▸ **TEXT FOR ANALYSIS**

Clinical Prediction Models

The clinical prediction model provides risk estimates for the graft failure in individual transplanted patients. 

Artifical Intelligence

Artifical intelligence and machine learning methods provide the basis for our clinical prediction model.  

De-Centralized Infrastructure for Machine Learning

A decentralized infrastructure for federated learning helps in protecting sensitive data by analyzing the data at the hospital site. 

The latest advances in computer hardware just enabled the wide adoption of machine learning approaches in a real-world setting. In comparison to traditional programming, supervised Machine Learning (ML) models are programmed through training. Supervised ML algorithms try to identify relevant aspects from the training data and incorporate them as rule sets for decision making. Models incorporate these rules as internal programs to derive decisions on unseen validation data.

Nowadays, selected challenges for training of ML algorithms are:

  • Availability of large sets of training data,
  • Computing resources for long-running model training, and
  • The dimensionality of training data.

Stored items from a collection

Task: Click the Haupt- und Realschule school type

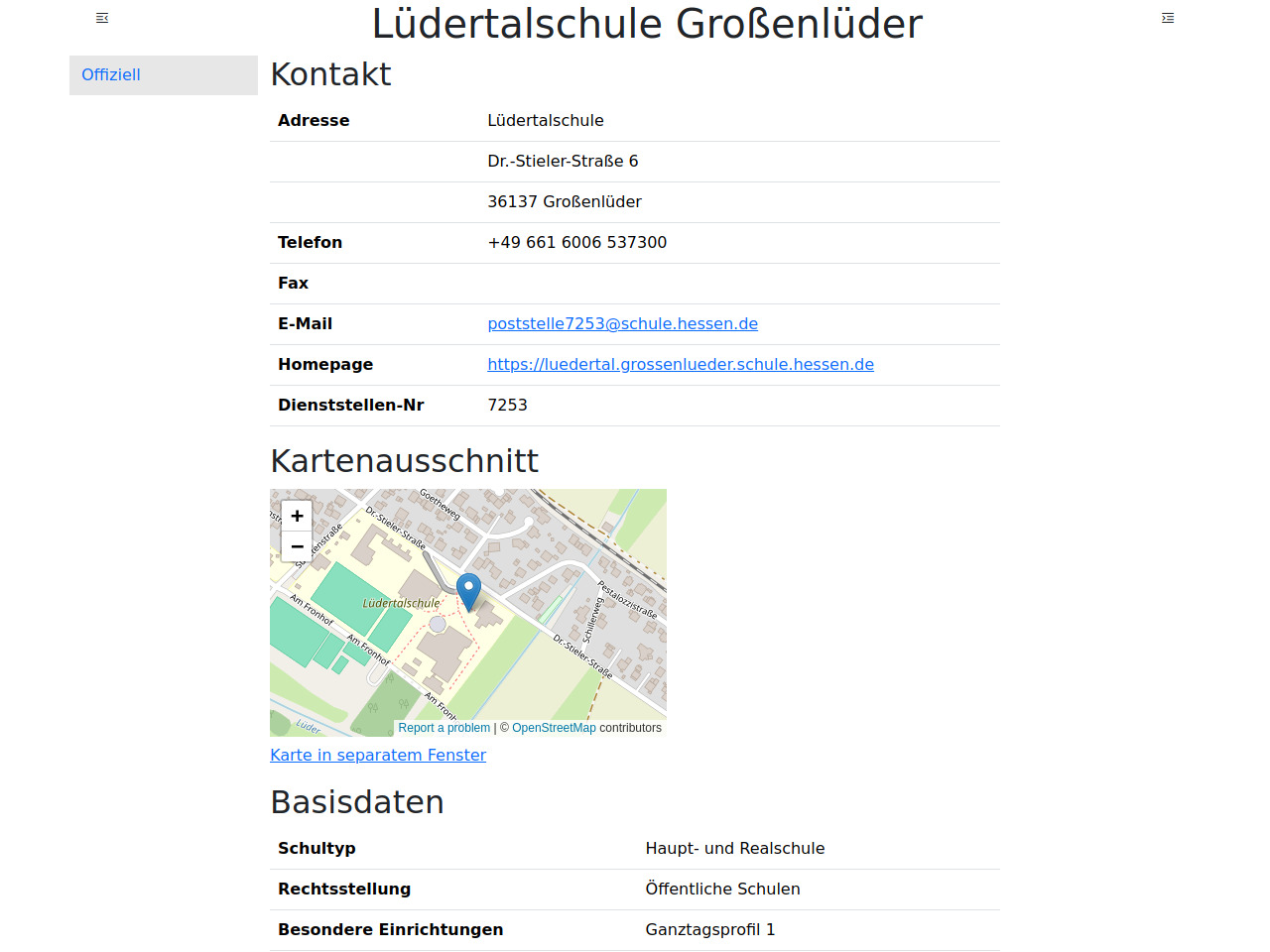Action: point(734,849)
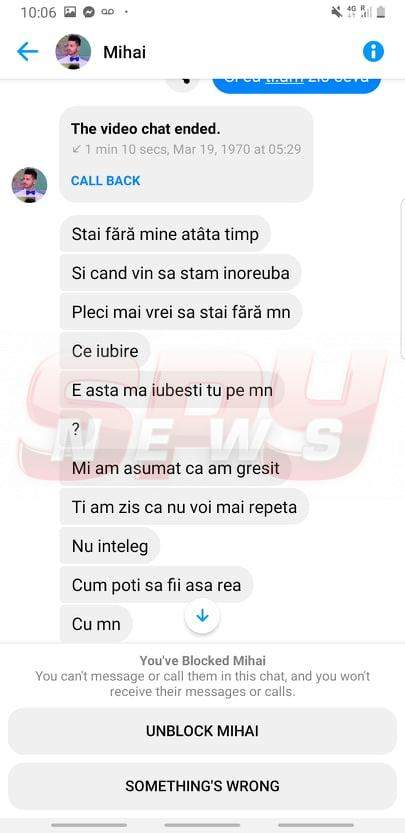Image resolution: width=405 pixels, height=833 pixels.
Task: Tap the small avatar beside messages
Action: pos(29,185)
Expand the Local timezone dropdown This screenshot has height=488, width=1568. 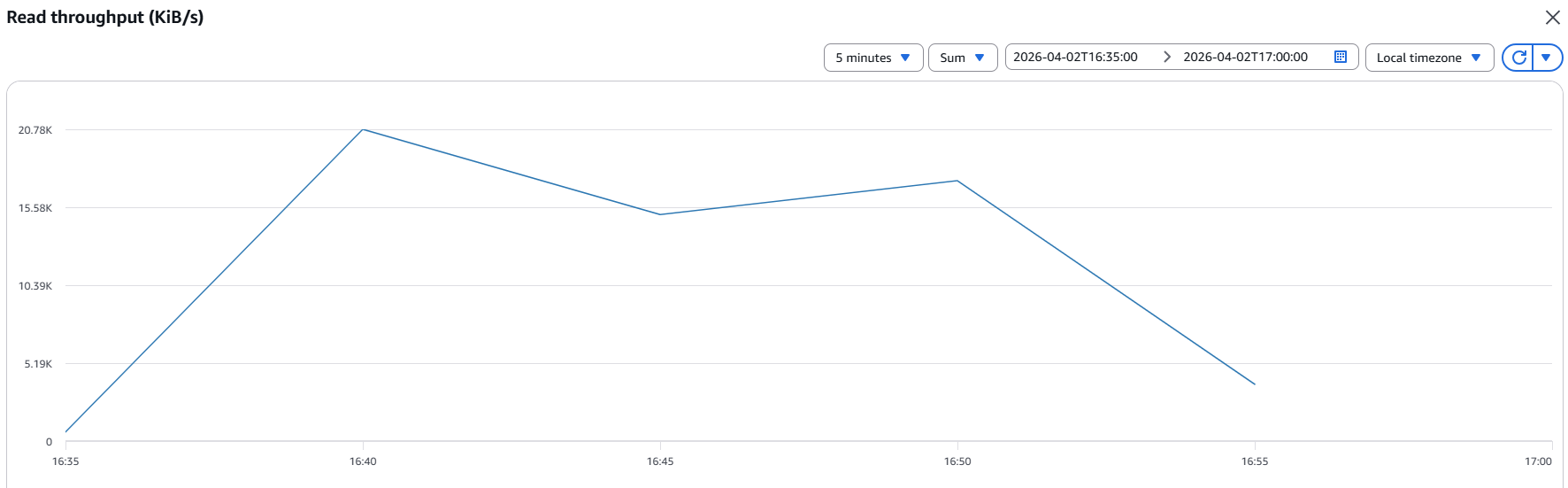(1428, 58)
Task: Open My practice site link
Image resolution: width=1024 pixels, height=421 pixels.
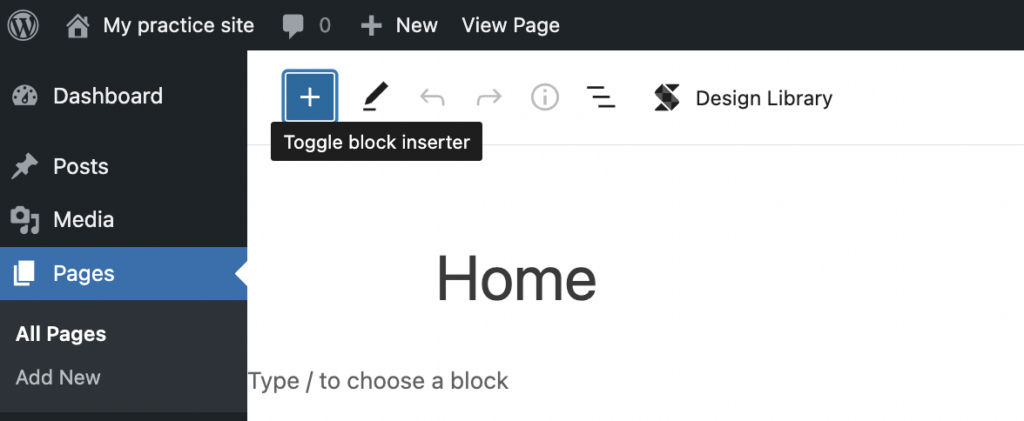Action: pos(178,25)
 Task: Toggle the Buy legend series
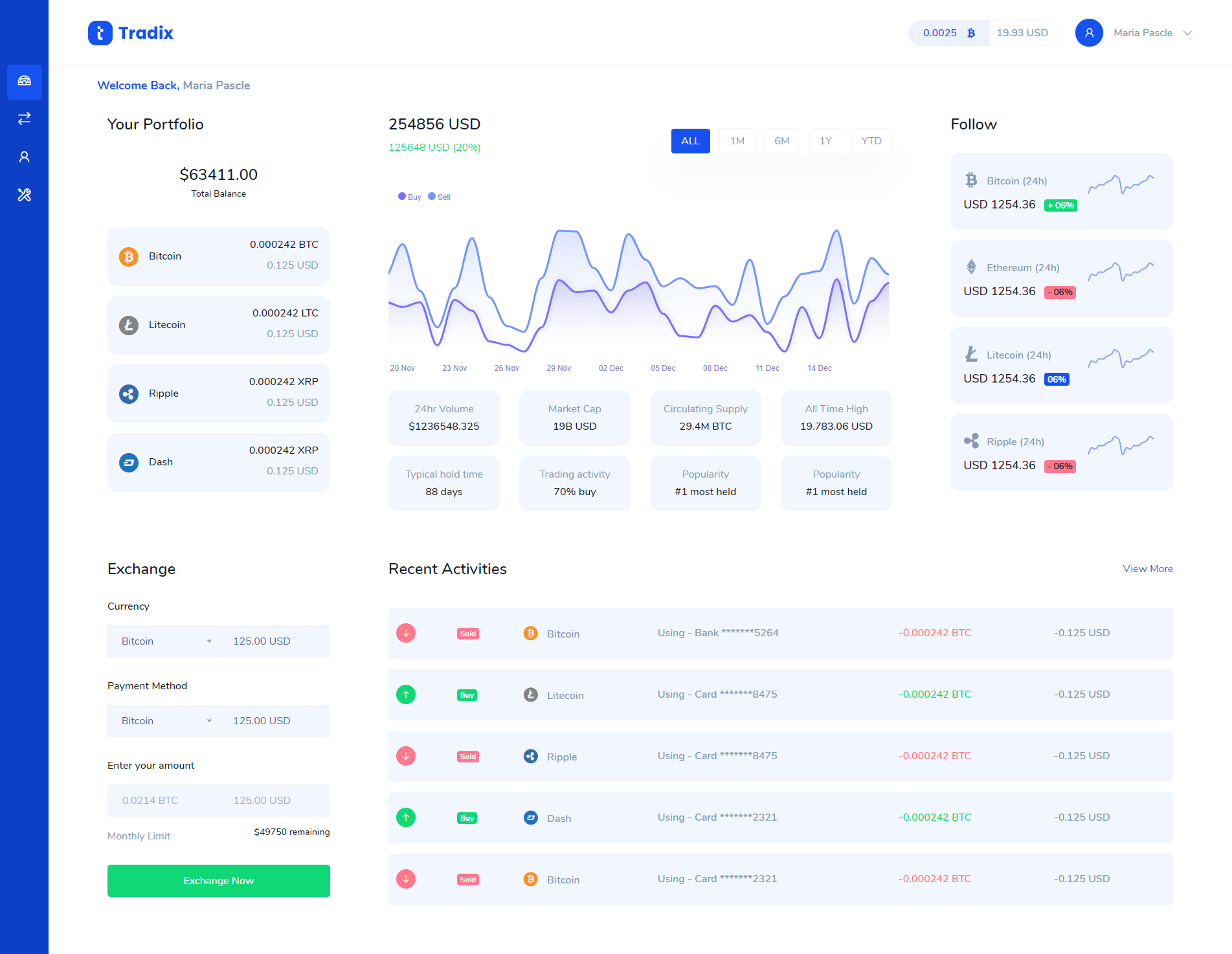(x=410, y=197)
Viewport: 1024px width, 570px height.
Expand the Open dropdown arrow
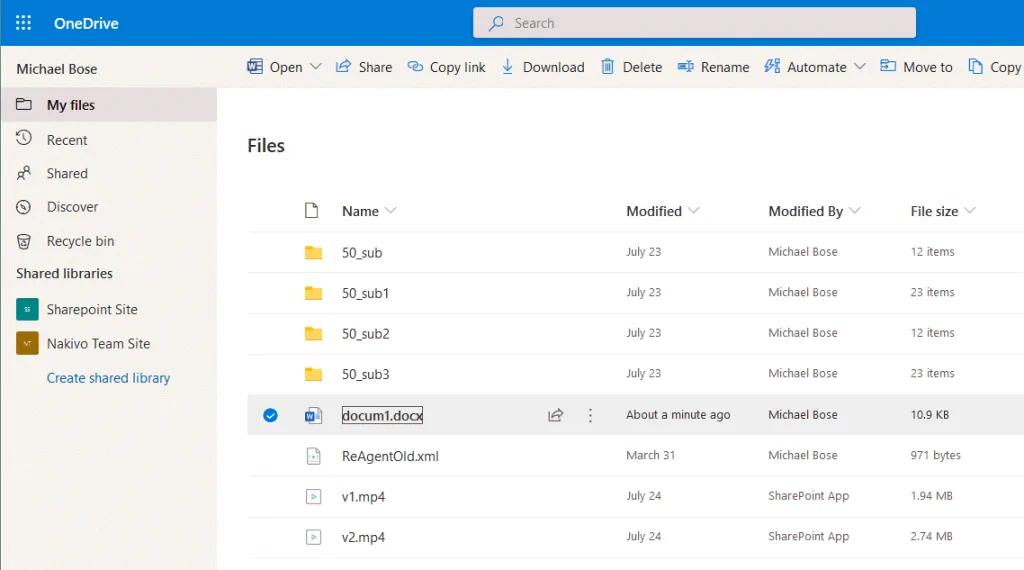click(x=316, y=67)
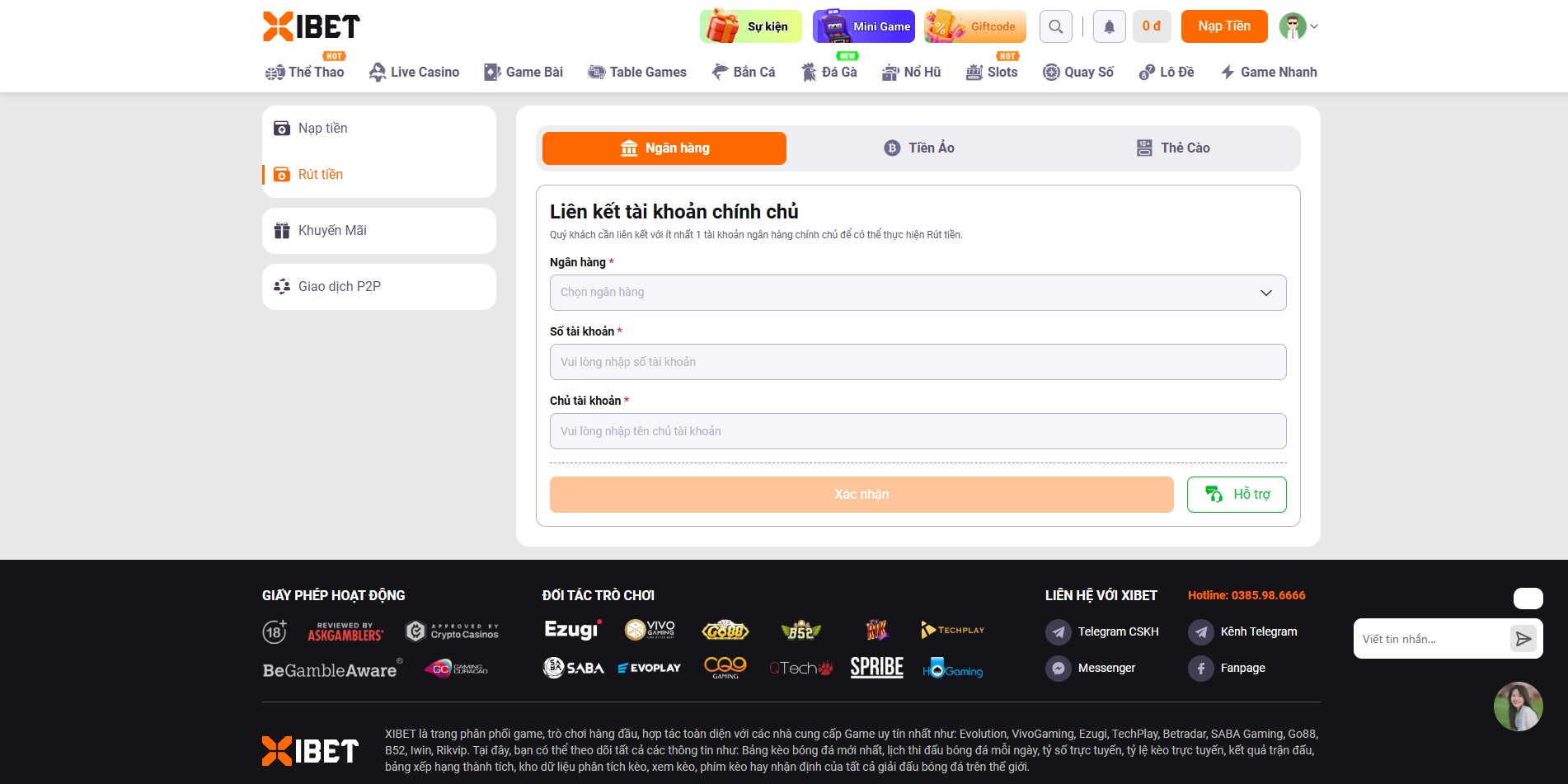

▸ **DIRECTIONS**
1) Please copy the text on clinical prediction models word for word between "The latest advances" and "of training data.", inclusive.
2) In one to three sentences, explain how the text on clinical prediction models says the decentralized infrastructure for federated learning protects sensitive data.

▸ **ANSWERS BY ITEM NUMBER**
1)
The latest advances in computer hardware just enabled the wide adoption of machine learning approaches in a real-world setting. In comparison to traditional programming, supervised Machine Learning (ML) models are programmed through training. Supervised ML algorithms try to identify relevant aspects from the training data and incorporate them as rule sets for decision making. Models incorporate these rules as internal programs to derive decisions on unseen validation data.

Nowadays, selected challenges for training of ML algorithms are:

  • Availability of large sets of training data,
  • Computing resources for long-running model training, and
  • The dimensionality of training data.

2) The decentralized infrastructure for federated learning helps protect sensitive data by analyzing the data at the hospital site.